REQUEST. Copy out every line of the items below word for word.

--------

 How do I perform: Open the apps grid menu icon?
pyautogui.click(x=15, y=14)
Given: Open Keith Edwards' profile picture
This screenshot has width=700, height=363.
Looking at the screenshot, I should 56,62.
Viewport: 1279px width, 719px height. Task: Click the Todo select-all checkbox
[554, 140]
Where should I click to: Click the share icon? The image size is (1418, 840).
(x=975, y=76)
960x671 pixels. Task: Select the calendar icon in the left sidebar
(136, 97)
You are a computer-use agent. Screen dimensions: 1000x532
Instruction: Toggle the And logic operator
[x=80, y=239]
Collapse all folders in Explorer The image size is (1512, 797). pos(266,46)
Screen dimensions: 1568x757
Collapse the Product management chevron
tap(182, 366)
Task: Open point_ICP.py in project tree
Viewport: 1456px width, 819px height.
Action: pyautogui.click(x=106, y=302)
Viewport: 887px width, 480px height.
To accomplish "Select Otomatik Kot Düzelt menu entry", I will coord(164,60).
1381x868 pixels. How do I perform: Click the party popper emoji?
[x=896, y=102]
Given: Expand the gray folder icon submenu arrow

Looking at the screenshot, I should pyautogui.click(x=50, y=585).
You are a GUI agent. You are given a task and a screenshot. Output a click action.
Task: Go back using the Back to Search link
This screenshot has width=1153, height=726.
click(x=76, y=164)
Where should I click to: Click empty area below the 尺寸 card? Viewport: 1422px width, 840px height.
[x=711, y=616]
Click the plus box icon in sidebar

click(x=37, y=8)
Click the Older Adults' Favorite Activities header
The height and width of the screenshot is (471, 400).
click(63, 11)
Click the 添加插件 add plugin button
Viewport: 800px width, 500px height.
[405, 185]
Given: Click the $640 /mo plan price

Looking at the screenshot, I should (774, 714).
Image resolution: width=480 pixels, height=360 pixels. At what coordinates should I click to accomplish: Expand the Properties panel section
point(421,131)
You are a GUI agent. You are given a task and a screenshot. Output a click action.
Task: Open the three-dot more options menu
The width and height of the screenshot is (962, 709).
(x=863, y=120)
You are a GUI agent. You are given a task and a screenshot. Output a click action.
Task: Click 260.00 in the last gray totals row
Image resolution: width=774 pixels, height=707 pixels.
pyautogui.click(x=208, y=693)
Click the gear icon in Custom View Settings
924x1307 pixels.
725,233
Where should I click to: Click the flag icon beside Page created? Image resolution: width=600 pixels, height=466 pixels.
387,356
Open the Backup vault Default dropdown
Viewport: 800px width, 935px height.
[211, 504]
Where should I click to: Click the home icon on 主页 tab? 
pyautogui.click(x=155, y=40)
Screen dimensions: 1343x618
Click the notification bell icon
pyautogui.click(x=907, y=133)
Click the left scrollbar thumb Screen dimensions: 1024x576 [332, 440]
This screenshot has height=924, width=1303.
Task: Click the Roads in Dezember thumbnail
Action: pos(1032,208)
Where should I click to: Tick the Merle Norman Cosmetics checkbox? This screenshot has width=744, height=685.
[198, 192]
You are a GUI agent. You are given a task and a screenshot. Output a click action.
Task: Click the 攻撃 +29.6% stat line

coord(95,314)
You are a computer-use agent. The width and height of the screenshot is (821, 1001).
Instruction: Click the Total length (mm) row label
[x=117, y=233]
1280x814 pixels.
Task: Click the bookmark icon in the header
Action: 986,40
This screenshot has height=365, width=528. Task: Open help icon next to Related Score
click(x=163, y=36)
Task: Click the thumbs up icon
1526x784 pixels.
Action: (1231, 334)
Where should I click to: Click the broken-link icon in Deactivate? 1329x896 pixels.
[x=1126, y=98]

--------

WRITTEN ANSWER.
 How do I perform: Open the apps grid menu icon?
pyautogui.click(x=15, y=14)
Given: Open Keith Edwards' profile picture
This screenshot has width=700, height=363.
Looking at the screenshot, I should 56,62.
Viewport: 1279px width, 719px height. Task: Click the Todo select-all checkbox
[554, 140]
Where should I click to: Click the share icon? The image size is (1418, 840).
(x=975, y=76)
960x671 pixels. Task: Select the calendar icon in the left sidebar
(136, 97)
You are a computer-use agent. Screen dimensions: 1000x532
Instruction: Toggle the And logic operator
[x=80, y=239]
Collapse all folders in Explorer The image size is (1512, 797). pos(266,46)
Screen dimensions: 1568x757
Collapse the Product management chevron
tap(182, 366)
Task: Open point_ICP.py in project tree
Viewport: 1456px width, 819px height.
Action: pyautogui.click(x=106, y=302)
Viewport: 887px width, 480px height.
To accomplish "Select Otomatik Kot Düzelt menu entry", I will coord(164,60).
1381x868 pixels. How do I perform: Click the party popper emoji?
[x=896, y=102]
Given: Expand the gray folder icon submenu arrow

Looking at the screenshot, I should pyautogui.click(x=50, y=585).
You are a GUI agent. You are given a task and a screenshot. Output a click action.
Task: Go back using the Back to Search link
This screenshot has width=1153, height=726.
click(x=76, y=164)
Where should I click to: Click empty area below the 尺寸 card? Viewport: 1422px width, 840px height.
[x=711, y=616]
Click the plus box icon in sidebar

click(x=37, y=8)
Click the Older Adults' Favorite Activities header
The height and width of the screenshot is (471, 400).
click(63, 11)
Click the 添加插件 add plugin button
Viewport: 800px width, 500px height.
[405, 185]
Given: Click the $640 /mo plan price

Looking at the screenshot, I should (774, 714).
Image resolution: width=480 pixels, height=360 pixels. At what coordinates should I click to accomplish: Expand the Properties panel section
point(421,131)
You are a GUI agent. You are given a task and a screenshot. Output a click action.
Task: Open the three-dot more options menu
The width and height of the screenshot is (962, 709).
(x=863, y=120)
You are a GUI agent. You are given a task and a screenshot. Output a click action.
Task: Click 260.00 in the last gray totals row
Image resolution: width=774 pixels, height=707 pixels.
pyautogui.click(x=208, y=693)
Click the gear icon in Custom View Settings
924x1307 pixels.
725,233
Where should I click to: Click the flag icon beside Page created? Image resolution: width=600 pixels, height=466 pixels.
387,356
Open the Backup vault Default dropdown
Viewport: 800px width, 935px height.
[211, 504]
Where should I click to: Click the home icon on 主页 tab? 
pyautogui.click(x=155, y=40)
Screen dimensions: 1343x618
Click the notification bell icon
pyautogui.click(x=907, y=133)
Click the left scrollbar thumb Screen dimensions: 1024x576 [332, 440]
This screenshot has height=924, width=1303.
Task: Click the Roads in Dezember thumbnail
Action: pos(1032,208)
Where should I click to: Tick the Merle Norman Cosmetics checkbox? This screenshot has width=744, height=685.
[198, 192]
You are a GUI agent. You are given a task and a screenshot. Output a click action.
Task: Click the 攻撃 +29.6% stat line

coord(95,314)
You are a computer-use agent. The width and height of the screenshot is (821, 1001).
Instruction: Click the Total length (mm) row label
[x=117, y=233]
1280x814 pixels.
Task: Click the bookmark icon in the header
Action: 986,40
This screenshot has height=365, width=528. Task: Open help icon next to Related Score
click(x=163, y=36)
Task: Click the thumbs up icon
1526x784 pixels.
Action: (1231, 334)
Where should I click to: Click the broken-link icon in Deactivate? 1329x896 pixels.
[x=1126, y=98]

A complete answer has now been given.